An exhibition in tribute to the second wife of Lucian Freud, Caroline Blackwood, the only woman believed to have broken the lothario artist's heart, will include a portrait never exhibited in this country dating from the early days of their relationship.
Caroline Blackwood, the daughter of a Marquess and heiress to the Guinness beer fortune, eloped to Paris with Freud when she was just 22. The subject of one his most famous works, Girl in Bed, 1952, the strikingly beautiful writer became a leading light of the Bohemian Fifties arts scene.
The Sisters a portrait of Caroline’s right eye in close up, was last exhibited in Robert Miller’s New York gallery in 1994 before disappearing into a private collection for twenty years.
One of a pair, it was intended to hang alongside a portrait of Caroline’s sister Perdita’s eye.
“[Freud] decided to do a big portrait of both sisters and the eye was the beginning of that portrait,” explains gallery owner Pilar Ordovas.
“He painted one of each of their eyes and decided to stop there. Caroline had the most enormous eyes. If you look at photographs, her eyes dominated her whole face.”
Dating from 1950, The Sisters was painted soon after Freud, 28, and a then 18-year-old Caroline met at a London ball.
Freud would have been newly separated from his first wife Kitty, the daughter of Kathleen Garman and Jacob Epstein, when Caroline moved into his Paddington studio and became the subject of several of his notable works. The couple moved to Paris for a year and were married at Chelsea Register Office in London in 1953.
Caroline, who became a successful journalist and novelist, most notably for The Stepdaughter, once wrote of their relationship: “I had dinner with [Francis Bacon] nearly every night for more or less the whole of my marriage to Lucian,” adding that their London existence was “a whole kind of Soho life: going out Wheeler’s, and then the Colony and the Gargoyle, was the thing with that crowd.”
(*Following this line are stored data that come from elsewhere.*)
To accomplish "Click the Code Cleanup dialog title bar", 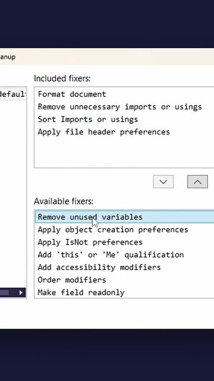I will tap(107, 57).
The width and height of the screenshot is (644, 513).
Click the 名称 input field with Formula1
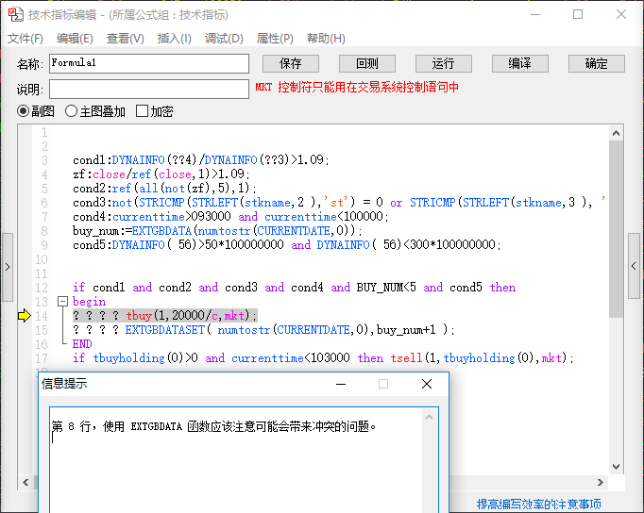click(x=149, y=63)
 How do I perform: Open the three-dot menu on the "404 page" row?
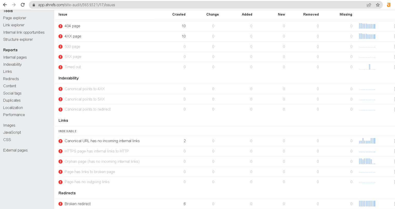coord(394,26)
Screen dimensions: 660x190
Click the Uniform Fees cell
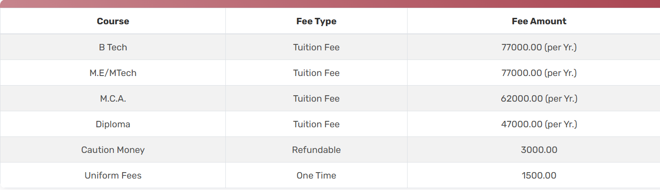point(113,175)
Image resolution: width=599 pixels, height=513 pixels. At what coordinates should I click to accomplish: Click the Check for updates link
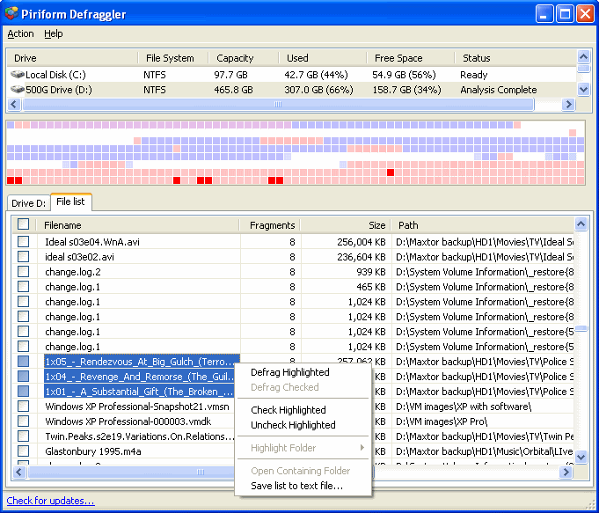50,501
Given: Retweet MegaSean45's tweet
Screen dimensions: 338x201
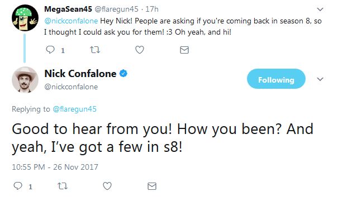Looking at the screenshot, I should click(x=95, y=50).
When Girl in Bed and Girl Reading were first exhibited they were condemned by critics as an aggressive and brutal portrayal of such a beautiful young girl; some people couldn’t understand why she was made to look so old. But history would be kinder to the portraits of Caroline and they are now seen as among the great British painter’s most tender works.
Girl by the Sea, 1956, Freud’s last portrait of Caroline, which was only recently identified as having been painted in Pedregalejo near Malaga, Spain, was completed shortly before his tendency for gambling and recklessness led to the breakup of their marriage.
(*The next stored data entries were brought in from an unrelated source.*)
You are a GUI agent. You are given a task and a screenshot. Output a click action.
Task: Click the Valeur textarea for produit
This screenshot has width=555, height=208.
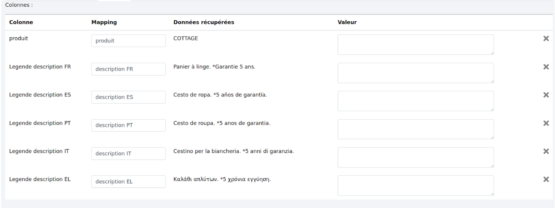point(415,44)
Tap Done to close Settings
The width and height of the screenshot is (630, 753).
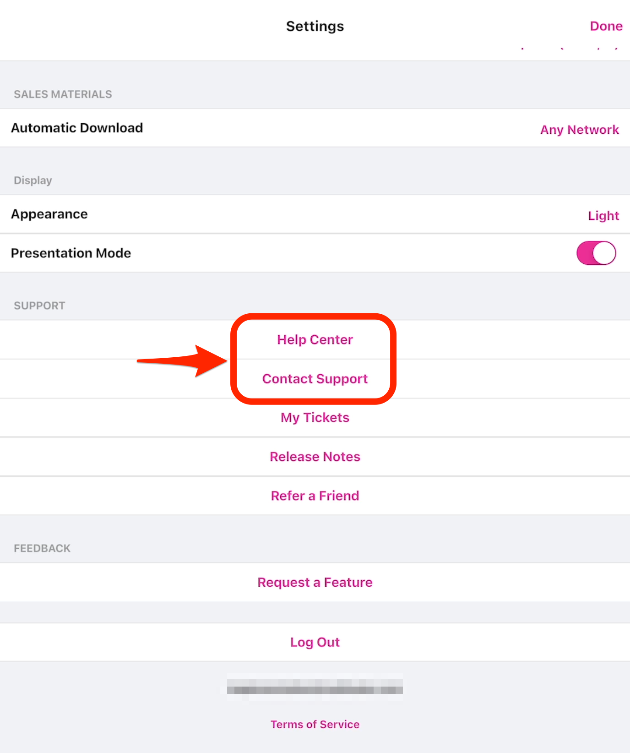[606, 26]
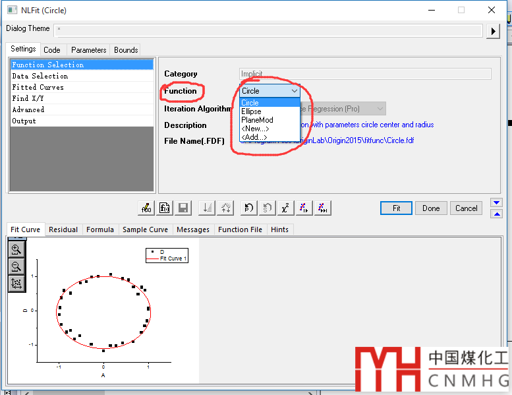
Task: Zoom in on the fit curve preview
Action: [16, 249]
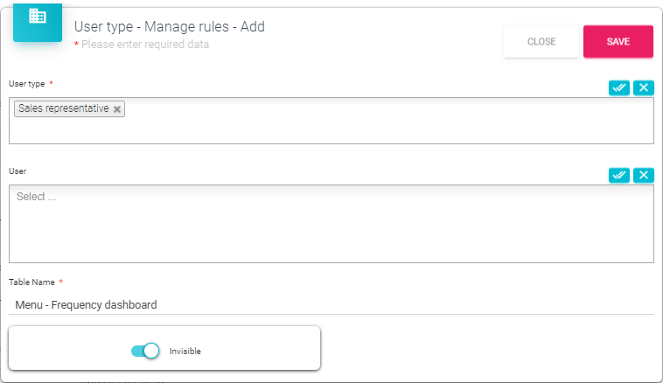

Freud was said to have been devastated after Caroline left him, drinking heavily and getting into fights. His many friends, including Bacon, revealed in letters that they feared he would take his life.
Both Freud and Caroline went on to have other relationships: she married the famous composer Israel Citkowitz and later the poet Robert Lowell who documented their relationship in his Pulitzer Prize-winning collection, The Dolphin.
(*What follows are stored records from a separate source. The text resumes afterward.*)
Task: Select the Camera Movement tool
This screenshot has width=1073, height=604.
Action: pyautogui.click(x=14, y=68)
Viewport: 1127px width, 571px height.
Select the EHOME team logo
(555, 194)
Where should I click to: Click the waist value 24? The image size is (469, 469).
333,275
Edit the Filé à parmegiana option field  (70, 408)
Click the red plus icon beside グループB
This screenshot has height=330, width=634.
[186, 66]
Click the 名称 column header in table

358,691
Freud never remarried but had a number of children with other women, including Suzy Boyt, Katherine Margaret McAdam and Bernadine Coverley. The artist has at least 12 recognised children but is rumoured (probably grossly inaccurately) to have had as many as forty offspring.
“The couple stayed in touch even after the divorce. When Caroline was on her death bed she phoned him up and they had a last goodbye. They had remained friends,” Ordovas said.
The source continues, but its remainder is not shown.